宫颈环形电切术联合重组人干扰素α2b阴道泡腾胶囊对宫颈上皮内瘤变的疗效观察

Observation in effect of loop electrosurgical excision procedure combined with recombinant human interferon α2b vaginal effervescent capsules in the treatment of cervical intraepithelial neoplasia

  • 摘要:
      目的   观察宫颈环形电切术(LEEP)联合重组人干扰素α2b阴道泡腾胶囊对宫颈上皮内瘤变(CIN)的临床疗效。
      方法   选取186例CIN患者作为研究对象,采用随机数字表法分为研究组和对照组,每组93例。对照组采用LEEP治疗,研究组采用LEEP联合重组人干扰素α2b阴道泡腾胶囊治疗。观察2组治疗前后的免疫功能指标、手术指标变化,比较2组治疗效果、复发率及并发症发生情况。
      结果   研究组CINⅠ级患者的阴道排液量少于对照组,创面愈合时间短于对照组,差异有统计学意义(P <0.05); 研究组CINⅡ级、Ⅲ级患者和全组患者的阴道排液量均少于对照组,阴道排液时间、创面愈合时间均短于对照组,差异有统计学意义(P <0.05)。治疗后,研究组CD4+、CD4+/CD8+水平均高于对照组, CD8+水平低于对照组,差异有统计学意义(P <0.05)。治疗后,研究组C反应蛋白(CRP)、肿瘤坏死因子-α(TNF-α)水平低于对照组,白细胞介素-10(IL-10)水平高于对照组,差异有统计学意义(P <0.05)。研究组治疗总有效率(93.55%)高于对照组(79.57%), 术后复发率(2.15%)低于对照组(13.98%), 差异有统计学意义(P <0.05)。

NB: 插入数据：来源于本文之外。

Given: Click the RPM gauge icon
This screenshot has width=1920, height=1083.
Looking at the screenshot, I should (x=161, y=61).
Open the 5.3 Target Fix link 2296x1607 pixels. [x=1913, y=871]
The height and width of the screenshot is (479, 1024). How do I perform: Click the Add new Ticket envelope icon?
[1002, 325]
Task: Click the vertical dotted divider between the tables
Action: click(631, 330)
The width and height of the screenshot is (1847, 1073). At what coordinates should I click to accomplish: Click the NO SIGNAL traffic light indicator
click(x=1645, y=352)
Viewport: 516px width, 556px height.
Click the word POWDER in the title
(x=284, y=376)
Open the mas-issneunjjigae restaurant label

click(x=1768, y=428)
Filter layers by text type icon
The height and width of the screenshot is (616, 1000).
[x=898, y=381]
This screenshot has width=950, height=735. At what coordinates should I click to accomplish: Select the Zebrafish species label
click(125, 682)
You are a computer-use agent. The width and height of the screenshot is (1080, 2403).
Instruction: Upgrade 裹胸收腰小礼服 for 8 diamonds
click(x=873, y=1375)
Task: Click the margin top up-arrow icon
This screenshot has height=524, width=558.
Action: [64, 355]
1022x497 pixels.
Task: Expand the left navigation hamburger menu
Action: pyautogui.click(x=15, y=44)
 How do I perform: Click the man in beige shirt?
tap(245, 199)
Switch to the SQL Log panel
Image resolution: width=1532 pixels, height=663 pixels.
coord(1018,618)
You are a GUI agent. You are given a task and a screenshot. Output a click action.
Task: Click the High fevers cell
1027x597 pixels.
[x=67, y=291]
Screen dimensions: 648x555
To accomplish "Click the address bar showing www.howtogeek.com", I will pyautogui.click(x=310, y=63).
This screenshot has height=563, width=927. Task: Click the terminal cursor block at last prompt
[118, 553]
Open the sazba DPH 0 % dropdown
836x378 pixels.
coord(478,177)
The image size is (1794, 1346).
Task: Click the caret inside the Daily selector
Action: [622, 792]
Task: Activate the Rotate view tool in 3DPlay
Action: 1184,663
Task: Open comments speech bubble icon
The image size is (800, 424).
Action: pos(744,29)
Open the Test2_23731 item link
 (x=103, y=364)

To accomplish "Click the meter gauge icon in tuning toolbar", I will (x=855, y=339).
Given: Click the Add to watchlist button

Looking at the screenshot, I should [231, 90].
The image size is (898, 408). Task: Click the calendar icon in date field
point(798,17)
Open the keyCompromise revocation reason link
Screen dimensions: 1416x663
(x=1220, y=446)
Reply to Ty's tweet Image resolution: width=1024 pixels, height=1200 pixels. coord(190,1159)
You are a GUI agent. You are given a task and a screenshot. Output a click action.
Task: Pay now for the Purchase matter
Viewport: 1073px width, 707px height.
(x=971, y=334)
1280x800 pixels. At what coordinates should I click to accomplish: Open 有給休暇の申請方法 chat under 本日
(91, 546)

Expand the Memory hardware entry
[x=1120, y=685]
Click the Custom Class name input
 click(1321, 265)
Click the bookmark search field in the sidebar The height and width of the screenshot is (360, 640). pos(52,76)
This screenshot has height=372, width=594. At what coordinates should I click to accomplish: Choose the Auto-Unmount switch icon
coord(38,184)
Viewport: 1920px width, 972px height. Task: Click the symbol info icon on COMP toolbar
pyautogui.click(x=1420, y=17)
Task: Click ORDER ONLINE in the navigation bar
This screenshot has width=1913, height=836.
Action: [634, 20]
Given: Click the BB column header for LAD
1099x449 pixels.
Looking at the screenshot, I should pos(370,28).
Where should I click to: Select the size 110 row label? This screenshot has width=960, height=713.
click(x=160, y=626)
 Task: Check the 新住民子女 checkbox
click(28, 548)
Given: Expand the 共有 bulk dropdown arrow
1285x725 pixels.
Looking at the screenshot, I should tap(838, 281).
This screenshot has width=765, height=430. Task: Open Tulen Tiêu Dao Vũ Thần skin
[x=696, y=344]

2组围术期并发症总发生率比较,差异无统计学意义(P >0.05)。
      结论   LEEP联合重组人干扰素α2b阴道泡腾胶囊治疗CIN能够有效调节机体免疫功能,提高临床疗效,降低术后复发风险。

     

    Abstract:
      Objective   To observe the clinical efficacy of loop electrosurgical excision procedure (LEEP) combined with recombinant human interferon α2b vaginal effervescent capsules in the treatment of cervical intraepithelial neoplasia (CIN).
      Methods   A total of 186 patients with CIN were selected as study objects, and were randomly divided into study group(n=93) and control group (n=93) according to random number table method. The control group was treated with LEEP, and the study group was treated with recombinant human interferon α2b vaginal effervescent capsules on the basis of the control group. The changes of immune function and operation indexes were observed before and after treatment, and the treatment effect, recurrence rate and complications were compared between the two groups.
      Results   The vaginal discharge volume of patients with CIN Ⅰ, Ⅱ and Ⅲ grade in the study group was less than that in the control group, and the wound healing time patients with CIN Ⅰ was shorter than that in the control group (P <0.05). Compared with the control group, the vaginal discharge volume of patients in the study group was less than that in the control group, vaginal discharge time and wound healing time of the study group were shorter than those in the control group (P <0.05). The levels of CD4+, CD4+/CD8+ in the study group after treatment were higher than those in the control group, and the level of CD8+ in the study group was lower than that in the control group (P <0.05). Compared with the control group, the levels of C-reactive protein (CRP) and tumor necrosis factor-α(TNF-α) in the study group were lower, and the level of IL-10 was higher (P <0.05). The total effective rate of the study group was significantly higher than that of the control group (93.55% versus 79.57%, P <0.05), and the postoperative recurrence rate was significantly lower than that of thecontrol group (2.15% versus 13.98%, P <0.05). There was no significant difference in the total incidence of perioperative complications between the two groups (P >0.05).
      Conclusion   LEEP combined with recombinant human interferon α2b vaginal effervescent capsules in the treatment of CIN can effectively regulate the immune function, improve the clinical efficacy and reduce the risk of postoperative recurrence.